Improving Data Integrity Awareness in HPC Datasets using Sparsity Profiles


Guest post by Dr. Seung Woo Son, Associate Professor, University of Massachusetts, Lowell

This Success Story is a report on the results of one of the awards in the Northeast Big Data Innovation Hub’s 2021 Seed Fund program.


As scientists conduct analyses that rely on large-scale simulations to achieve breakthroughs in many disciplines, their ability to trust the data produced is paramount. However, the data they generate, process, and transfer will be subjected to increasingly higher profiles due to various data anomalies, which may go undetected because of the lack of mechanisms to make scientists aware of data integrity compromises. The goal of this project was to exploit the existence of spatial sparsity profiles exhibited in scientific datasets for effective anomaly detection. A sparsity profile means that a few significant signal components could represent the given datasets concisely, thus minimizing the need for inspecting entire data points for anomaly detection. The University of Massachusetts, Lowell team produced an evaluation framework to inject errors in various data formats (binary, CSV, netCDF, etc.) using a diverse error injection metric (point vs. relative, gaussian vs. uniform). The developed framework has been open-sourced (https://github.com/swson/ADSP) and used for evaluating datasets for the PM2.5 prediction model. The Anomaly Detection with Sparsity Profile (ADSP) framework has also been used for evaluating various reference scientific datasets (https://sdrbench.github.io/). 

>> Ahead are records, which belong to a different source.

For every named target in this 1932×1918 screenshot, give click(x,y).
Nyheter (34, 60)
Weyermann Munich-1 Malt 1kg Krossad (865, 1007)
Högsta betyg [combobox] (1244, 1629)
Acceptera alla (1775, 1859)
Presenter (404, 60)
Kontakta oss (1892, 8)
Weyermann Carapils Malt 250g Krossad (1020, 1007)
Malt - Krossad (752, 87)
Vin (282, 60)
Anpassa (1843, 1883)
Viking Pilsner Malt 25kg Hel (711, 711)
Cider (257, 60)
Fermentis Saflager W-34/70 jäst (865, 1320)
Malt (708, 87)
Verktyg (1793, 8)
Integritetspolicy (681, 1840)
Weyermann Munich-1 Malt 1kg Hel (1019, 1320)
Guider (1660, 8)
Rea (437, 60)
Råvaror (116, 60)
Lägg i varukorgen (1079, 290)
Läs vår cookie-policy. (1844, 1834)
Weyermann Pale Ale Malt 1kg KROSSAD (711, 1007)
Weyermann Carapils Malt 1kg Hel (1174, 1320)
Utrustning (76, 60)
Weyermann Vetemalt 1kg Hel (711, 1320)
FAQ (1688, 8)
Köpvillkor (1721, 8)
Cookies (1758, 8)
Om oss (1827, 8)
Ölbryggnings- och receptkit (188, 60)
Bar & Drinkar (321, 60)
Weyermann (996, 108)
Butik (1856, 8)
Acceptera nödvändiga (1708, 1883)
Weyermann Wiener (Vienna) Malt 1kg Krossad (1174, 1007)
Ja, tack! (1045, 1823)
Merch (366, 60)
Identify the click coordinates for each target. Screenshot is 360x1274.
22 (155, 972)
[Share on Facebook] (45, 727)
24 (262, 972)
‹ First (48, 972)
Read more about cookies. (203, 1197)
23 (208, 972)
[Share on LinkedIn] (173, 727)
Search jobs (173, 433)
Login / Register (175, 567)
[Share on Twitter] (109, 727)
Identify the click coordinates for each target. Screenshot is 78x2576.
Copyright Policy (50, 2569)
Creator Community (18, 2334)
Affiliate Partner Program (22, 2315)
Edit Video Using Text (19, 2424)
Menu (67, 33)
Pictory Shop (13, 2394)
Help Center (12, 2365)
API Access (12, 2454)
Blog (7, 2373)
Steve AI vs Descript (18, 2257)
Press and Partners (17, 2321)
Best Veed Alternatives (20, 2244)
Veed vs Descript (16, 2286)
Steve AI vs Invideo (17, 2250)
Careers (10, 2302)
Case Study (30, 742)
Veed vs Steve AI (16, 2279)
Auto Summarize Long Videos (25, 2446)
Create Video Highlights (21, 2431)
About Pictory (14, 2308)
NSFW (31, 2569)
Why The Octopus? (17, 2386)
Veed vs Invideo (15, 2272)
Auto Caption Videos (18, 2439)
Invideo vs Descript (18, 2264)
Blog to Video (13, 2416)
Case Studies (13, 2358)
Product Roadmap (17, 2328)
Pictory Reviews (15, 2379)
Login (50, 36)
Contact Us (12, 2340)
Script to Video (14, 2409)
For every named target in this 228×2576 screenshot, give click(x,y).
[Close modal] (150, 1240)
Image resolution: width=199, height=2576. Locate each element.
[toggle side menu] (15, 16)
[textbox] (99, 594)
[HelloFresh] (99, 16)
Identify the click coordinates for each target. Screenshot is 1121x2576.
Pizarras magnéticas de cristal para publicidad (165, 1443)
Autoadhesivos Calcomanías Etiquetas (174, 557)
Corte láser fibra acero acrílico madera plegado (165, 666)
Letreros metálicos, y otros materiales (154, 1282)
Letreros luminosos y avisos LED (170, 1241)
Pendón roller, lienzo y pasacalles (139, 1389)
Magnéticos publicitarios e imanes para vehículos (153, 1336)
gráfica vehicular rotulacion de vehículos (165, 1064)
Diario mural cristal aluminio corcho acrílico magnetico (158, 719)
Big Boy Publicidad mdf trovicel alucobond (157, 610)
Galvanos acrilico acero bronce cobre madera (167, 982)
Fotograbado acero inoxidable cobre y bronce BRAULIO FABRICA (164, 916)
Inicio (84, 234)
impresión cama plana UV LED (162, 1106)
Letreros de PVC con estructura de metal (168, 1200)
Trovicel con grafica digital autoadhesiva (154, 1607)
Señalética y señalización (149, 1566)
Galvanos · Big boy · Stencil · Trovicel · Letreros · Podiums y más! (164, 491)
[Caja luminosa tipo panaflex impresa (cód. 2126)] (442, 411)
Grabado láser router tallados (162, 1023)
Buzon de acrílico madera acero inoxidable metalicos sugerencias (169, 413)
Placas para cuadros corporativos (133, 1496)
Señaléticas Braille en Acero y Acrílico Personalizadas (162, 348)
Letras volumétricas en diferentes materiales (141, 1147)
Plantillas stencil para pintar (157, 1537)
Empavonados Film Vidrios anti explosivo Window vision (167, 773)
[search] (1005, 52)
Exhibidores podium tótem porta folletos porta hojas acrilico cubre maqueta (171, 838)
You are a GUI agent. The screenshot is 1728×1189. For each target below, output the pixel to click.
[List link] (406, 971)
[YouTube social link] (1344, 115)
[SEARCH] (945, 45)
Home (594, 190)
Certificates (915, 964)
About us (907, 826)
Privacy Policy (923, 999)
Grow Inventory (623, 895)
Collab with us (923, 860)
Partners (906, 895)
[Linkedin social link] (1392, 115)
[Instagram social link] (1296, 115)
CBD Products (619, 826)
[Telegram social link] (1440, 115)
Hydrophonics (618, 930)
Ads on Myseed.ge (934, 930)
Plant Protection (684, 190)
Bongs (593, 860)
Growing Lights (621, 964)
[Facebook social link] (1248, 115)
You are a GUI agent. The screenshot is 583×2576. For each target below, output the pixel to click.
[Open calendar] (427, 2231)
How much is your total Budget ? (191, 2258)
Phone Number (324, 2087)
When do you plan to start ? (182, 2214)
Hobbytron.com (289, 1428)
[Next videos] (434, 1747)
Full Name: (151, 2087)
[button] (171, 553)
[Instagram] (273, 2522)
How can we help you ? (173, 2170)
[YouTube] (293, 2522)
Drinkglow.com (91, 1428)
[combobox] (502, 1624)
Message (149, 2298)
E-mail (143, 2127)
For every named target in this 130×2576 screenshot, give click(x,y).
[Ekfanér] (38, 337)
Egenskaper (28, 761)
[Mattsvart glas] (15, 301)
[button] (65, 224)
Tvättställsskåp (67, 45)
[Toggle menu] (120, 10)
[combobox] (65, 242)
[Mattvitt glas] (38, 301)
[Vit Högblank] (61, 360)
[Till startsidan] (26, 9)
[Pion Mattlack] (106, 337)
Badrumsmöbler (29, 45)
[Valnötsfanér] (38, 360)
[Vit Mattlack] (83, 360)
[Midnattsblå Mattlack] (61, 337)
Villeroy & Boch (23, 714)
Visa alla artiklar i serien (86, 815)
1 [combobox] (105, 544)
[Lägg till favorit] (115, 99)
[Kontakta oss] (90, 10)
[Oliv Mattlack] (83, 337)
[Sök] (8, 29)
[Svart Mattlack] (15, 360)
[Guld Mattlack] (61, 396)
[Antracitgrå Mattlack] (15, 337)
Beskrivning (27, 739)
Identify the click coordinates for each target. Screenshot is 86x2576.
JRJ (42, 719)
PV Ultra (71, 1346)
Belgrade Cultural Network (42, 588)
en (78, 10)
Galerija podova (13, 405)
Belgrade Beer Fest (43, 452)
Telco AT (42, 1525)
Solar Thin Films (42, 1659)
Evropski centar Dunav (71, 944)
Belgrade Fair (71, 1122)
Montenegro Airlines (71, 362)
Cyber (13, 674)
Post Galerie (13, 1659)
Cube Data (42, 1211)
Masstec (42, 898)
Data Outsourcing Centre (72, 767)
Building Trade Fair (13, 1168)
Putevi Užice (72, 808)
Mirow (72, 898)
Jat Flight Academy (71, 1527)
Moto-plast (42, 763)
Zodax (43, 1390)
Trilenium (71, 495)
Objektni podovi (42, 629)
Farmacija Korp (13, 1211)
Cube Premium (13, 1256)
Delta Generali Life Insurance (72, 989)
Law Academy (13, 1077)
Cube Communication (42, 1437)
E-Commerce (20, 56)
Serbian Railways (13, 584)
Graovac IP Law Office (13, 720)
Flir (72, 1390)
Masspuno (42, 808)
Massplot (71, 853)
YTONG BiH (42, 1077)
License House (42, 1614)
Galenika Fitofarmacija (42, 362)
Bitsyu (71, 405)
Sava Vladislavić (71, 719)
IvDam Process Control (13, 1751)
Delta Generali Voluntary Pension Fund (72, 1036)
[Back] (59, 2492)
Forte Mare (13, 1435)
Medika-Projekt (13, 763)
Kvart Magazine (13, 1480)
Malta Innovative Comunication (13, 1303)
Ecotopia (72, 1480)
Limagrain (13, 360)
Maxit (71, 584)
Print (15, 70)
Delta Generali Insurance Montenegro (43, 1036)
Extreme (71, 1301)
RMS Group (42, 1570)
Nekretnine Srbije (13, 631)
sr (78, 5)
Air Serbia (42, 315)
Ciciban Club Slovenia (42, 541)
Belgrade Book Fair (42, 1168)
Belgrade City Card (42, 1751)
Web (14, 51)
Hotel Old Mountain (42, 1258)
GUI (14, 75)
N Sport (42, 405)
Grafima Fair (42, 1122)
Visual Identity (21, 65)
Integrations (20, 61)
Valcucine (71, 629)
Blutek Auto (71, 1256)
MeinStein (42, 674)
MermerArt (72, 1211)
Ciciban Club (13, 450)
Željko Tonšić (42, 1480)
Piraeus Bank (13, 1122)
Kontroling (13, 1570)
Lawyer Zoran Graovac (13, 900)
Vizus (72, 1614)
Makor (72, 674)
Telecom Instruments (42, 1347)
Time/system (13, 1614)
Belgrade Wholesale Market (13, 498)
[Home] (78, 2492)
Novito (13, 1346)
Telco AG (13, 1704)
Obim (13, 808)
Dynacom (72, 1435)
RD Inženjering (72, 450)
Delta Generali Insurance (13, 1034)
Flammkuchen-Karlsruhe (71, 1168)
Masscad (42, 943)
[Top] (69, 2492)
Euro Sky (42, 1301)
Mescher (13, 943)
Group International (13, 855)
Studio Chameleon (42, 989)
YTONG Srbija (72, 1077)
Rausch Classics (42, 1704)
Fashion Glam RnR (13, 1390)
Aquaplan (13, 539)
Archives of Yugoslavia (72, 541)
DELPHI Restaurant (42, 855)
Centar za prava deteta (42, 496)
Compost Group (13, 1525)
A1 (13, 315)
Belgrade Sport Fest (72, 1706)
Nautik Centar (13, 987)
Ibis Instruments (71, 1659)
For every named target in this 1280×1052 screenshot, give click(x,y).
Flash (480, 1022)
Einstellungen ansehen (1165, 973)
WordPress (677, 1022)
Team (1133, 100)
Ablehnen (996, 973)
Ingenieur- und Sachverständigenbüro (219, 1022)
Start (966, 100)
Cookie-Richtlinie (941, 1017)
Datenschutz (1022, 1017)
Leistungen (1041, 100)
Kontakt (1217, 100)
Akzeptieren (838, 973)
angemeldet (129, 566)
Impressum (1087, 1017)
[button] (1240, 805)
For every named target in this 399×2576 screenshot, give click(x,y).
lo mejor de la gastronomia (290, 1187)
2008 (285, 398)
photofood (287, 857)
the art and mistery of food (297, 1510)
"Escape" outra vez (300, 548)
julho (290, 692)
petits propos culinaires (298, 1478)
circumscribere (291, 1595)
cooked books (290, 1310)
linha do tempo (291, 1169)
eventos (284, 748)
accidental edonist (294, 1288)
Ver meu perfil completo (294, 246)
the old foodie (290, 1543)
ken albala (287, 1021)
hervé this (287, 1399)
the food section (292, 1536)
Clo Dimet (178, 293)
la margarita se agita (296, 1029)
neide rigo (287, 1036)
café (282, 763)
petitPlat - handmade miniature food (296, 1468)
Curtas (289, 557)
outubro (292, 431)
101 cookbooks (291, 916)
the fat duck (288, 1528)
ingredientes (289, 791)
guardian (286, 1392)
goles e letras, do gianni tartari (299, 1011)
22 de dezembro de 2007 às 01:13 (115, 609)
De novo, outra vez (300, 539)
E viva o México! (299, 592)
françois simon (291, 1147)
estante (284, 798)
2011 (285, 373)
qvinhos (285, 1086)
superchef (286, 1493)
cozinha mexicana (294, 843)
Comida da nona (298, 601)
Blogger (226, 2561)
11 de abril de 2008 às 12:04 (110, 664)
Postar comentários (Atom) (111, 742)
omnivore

As a result of this research, the team has published a short paper titled “Anomaly Detection in Scientific Datasets using Sparse Representation” as part of the Proceedings of the First Workshop on AI for Systems, held in August 2023. Authors of this paper include Aekyeung Moon, Minjun Kim, Jiaxi Chen, and Seung Woo Son. Additionally, a master’s student at the University of Massachusetts, Lowell was offered six credits of coursework for supporting this research project. 

Additionally, these research findings were used to develop a grant proposal for NSF’s OAC (Office of Advanced Cyberinfrastructure) program in December 2022. The proposal, titled “Improving Data Integrity for HPC Datasets using Sparsity Profile” (NSF #2312982), was awarded in June 2023. 


Lead PI: Seung Woo Son (University of Massachusetts, Lowell)

Seung Woo Son is an Associate professor in the Department of Electrical and Computer Engineering at the University of Massachusetts, Lowell. He was previously a postdoctoral researcher in the Electrical Engineering and Computer Science department at Northwestern University and the Math and Computer Science Division at Argonne National Laboratory. Son received his Ph. D degree in Computer Science and Engineering from The Pennsylvania State University in 2008. Prior to that, he was a research staff member at ETRI (Electronics and Telecommunication Research Institute), South Korea.